My, what prejudice! The Universe is a mighty big place. Just the parts that we can see (a small fraction of its entirety) has something like 100billion galaxies,
each with at least 10billion stars like the Sun. Have you some reason to think that humans, on this puny Earth, are the only entities, in all of the mind-bogglingly vast Universe, with a high level of intelligence? If you think it
possible, even if only to a small degree, that we are not alone in the Universe, then why shouldn't those other intelligences be granted "person" status? Here is some Historical Fact that you need to know! In the days of tribal humanity, it was common for an individual tribe to call itself "The People", and equally common for that tribe to call all others "enemies and not-People". We know this because of anthropologists conducting interviews of surviving tribes in remote places. Well, any psychologist will tell you that hatred is always caused by fear. (From this we can conclude that Hitler was a 'fraidy cat.) And so, as xenophobia (the fear of something different) led to hatred, the result was an extremely bloody History for humanity, that caused conflict after conflict for thousands and thousands of years.

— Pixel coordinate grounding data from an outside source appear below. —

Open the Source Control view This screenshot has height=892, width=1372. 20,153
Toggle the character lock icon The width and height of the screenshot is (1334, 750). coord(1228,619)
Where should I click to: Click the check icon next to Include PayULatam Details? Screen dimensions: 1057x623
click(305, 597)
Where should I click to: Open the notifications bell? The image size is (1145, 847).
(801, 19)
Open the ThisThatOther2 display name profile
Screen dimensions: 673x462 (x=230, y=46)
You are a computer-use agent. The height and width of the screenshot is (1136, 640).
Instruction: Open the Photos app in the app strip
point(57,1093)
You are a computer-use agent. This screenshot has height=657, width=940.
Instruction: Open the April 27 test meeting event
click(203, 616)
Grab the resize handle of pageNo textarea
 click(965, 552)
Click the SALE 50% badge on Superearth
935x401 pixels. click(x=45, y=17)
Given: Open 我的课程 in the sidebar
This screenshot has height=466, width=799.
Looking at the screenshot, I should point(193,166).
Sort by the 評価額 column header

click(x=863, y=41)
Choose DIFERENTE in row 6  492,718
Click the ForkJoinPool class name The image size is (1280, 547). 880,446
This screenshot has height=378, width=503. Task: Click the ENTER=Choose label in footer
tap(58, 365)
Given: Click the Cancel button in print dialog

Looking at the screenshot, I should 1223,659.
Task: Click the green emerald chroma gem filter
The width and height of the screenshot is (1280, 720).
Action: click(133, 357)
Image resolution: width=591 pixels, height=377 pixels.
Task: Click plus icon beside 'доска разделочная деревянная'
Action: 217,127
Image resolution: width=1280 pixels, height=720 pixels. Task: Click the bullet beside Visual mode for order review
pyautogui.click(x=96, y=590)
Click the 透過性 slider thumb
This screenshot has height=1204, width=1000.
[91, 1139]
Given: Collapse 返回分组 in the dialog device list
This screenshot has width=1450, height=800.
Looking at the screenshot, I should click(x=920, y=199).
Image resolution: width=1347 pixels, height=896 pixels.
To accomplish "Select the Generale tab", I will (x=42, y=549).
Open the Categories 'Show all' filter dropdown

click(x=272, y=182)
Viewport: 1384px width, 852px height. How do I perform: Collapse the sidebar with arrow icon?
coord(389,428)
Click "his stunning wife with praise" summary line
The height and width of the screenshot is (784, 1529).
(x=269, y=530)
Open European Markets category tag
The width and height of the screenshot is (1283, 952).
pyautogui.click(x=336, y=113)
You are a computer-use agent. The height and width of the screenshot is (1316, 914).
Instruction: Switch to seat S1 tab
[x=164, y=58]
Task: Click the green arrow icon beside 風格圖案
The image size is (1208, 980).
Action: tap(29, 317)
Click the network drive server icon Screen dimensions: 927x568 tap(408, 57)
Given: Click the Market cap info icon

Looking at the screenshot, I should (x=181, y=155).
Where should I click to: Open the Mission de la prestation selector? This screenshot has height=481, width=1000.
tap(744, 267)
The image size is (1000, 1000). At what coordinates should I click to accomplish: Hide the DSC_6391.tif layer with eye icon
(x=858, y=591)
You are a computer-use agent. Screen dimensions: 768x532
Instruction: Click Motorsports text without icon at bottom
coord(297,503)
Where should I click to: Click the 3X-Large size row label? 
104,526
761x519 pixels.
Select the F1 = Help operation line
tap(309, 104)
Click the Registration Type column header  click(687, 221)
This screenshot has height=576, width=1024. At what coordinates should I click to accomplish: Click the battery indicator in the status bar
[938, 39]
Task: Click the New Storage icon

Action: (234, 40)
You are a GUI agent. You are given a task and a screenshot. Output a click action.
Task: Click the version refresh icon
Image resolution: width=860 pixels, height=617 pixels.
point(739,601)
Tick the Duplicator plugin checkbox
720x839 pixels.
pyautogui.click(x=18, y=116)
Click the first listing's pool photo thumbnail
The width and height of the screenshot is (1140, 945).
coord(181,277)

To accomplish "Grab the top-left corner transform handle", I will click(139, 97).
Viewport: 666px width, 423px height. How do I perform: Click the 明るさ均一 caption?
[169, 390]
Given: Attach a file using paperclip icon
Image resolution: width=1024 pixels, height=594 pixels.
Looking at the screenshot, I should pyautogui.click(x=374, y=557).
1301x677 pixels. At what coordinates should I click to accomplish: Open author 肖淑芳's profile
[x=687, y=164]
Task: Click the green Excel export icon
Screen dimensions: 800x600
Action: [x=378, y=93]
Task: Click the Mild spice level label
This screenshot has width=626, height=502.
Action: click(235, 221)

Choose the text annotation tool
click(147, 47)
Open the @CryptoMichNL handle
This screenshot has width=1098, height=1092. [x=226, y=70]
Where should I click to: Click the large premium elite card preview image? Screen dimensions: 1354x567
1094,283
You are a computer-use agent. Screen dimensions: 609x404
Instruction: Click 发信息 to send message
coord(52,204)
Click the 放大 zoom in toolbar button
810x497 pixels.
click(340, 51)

Not something for us humans to be proud of, I think. Today there is some hope, in that millions of us manage to live alongside each other, mostly in peace and mostly in non-fear, in spite of many differences (see New York City for an example of that). I count that as progress, with more to be done (there are still 'fraidy-cat hate-mongers aplenty in the world). Is there some reason for that progress to stop, when the whole human species finally becomes a "tribe" that calls itself "The People"? Don't you realize that out there in the wide Universe, any
"they" that exists will have a History, also? Do you think for a moment that
their Historical definition of "People" is going to automatically include humans? It is to laugh! So, in the distant Incoming Future when humans spread across the Universe,
and they do that, also, should we have a planet-destroying war with them,
just because you think whatever-it-is that distinguishes humans from ordinary animals is somehow superior to whatever-it-is that distinguishes them from ordinary animals? Or would you rather pay attention to the Boy Scout Motto, and "Be Prepared"? That is, make the definition of "person" wide enough
now, to accommodate non-human intelligences -- and hope they are wise enough to do the same.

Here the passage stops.